Die vom Bundesgesundheitsministerium organisierte Versorgungsaktion ist dreistufig angelegt: Bis zum 6. Januar sollen zunächst rund 27 Millionen Menschen erstversorgt werden. Danach sollen in einer zweiten und dritten Verteilungsphase pro Risikoperson nochmal je sechs FFP2-Masken ausgegeben werden.

Das macht allein in der ersten Phase rund 80 Millionen auszugebende Masken. Die Krux an der Sache: Apotheken müssen die Masken auf dem freien Markt bestellen. Wegen der hohen Nachfrage seit Beginn der Pandemie gebe es inzwischen viele Hersteller und Händler, deren Glaubwürdigkeit nicht auf den ersten Blick erkennbar sei, sagt Reiner Kern, Sprecher des Apothekerverbandes. Allein die Recherche sei daher aufwendig.

Dazu kommen teilweise lange Lieferfristen – nicht jede Apotheke habe die rechtzeitige Lieferung gewährleisten können, so Kern. „Lokale Engpässe“ würden sich deshalb auch in den kommenden Tagen wiederholen. Dass es keine zentralen Lieferungen durch den Bund gebe, habe zur Folge, dass die verfügbaren Vorräte abhängig von den Gesetzen des Marktes und den personellen Kapazitäten der Apotheken seien.

Und so blieb manch ein Masken-Berechtigter zunächst unversorgt: Auch Uwe Pissors suchte in Tegel vergeblich nach der ihm zustehenden Maskenration, wie er der Berliner Zeitung per Mail mitteilte.

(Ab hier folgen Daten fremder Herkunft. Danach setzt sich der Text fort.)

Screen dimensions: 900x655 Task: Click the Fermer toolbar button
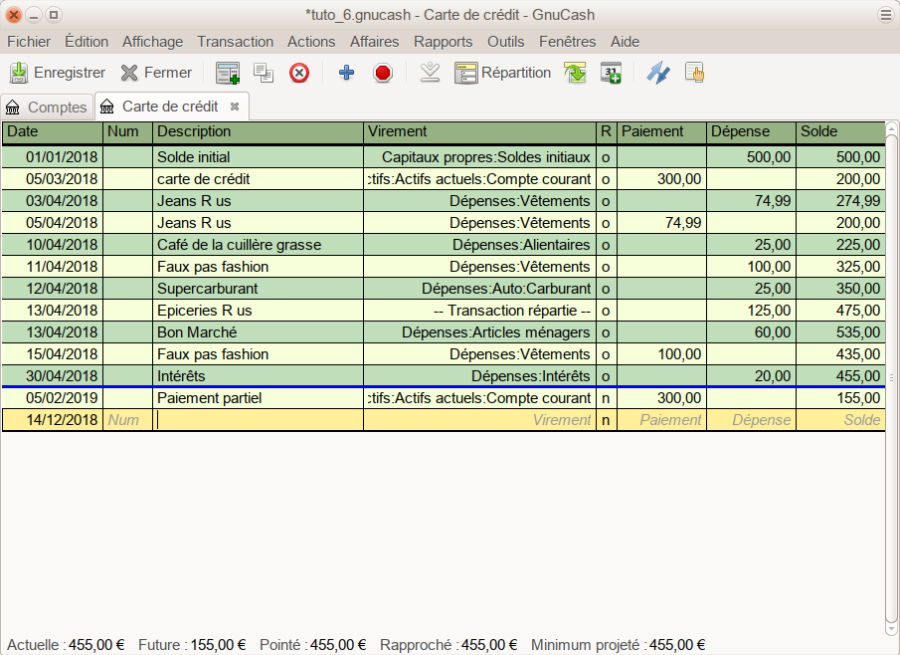156,73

Mehrere Filialen habe er abgeklappert, schreibt der 65-Jährige, überall dasselbe Ergebnis: keine Masken da. Als er schließlich eine besser ausgestattete Filiale fand – auch hier Fehlanzeige, denn die Filiale gab ihren Bestand nur an ihre Stammkundschaft aus, Pissors hätte dazu eine Kundenkarte gebraucht.

Apotheken an ihren Grenzen – Patienten unversorgt

Für die Mitarbeitenden bedeutet die Maskenausgabe eine Zusatzbelastung, die sie neben dem Tagesgeschäft stemmen müssen. Der Apothekerverband hat trotz einzelner Engpässe den Eindruck, dass die Apotheken „flächendeckend“ sogar besser ausgestattet waren, als in Anbetracht der knappen Vorbereitungszeit zu erwarten war, sagt Kern. Allerdings: In der Befragung der Landesorganisationen habe sich auch gezeigt, dass „extrem viele Menschen am ersten Tag gleich in die Apotheke gestürmt sind“.

Innerhalb der ersten vier Stunden Öffnungszeit am Dienstag schätzte der Verband mehr als doppelt so viel Kundschaft im Vergleich zu anderen Tagen. „Da kommen die Apotheken an ihre Grenzen“, sagt Kern. „Die Aktion läuft bis zum 6. Januar, die dreiwöchige Frist hat ja einen Grund.“ Kundinnen und Kunden ruft der Verband dazu auf, sich zu gedulden. Er sei optimistisch, den „Löwenanteil“ der Risikopatienten bis Weihnachten versorgen zu können.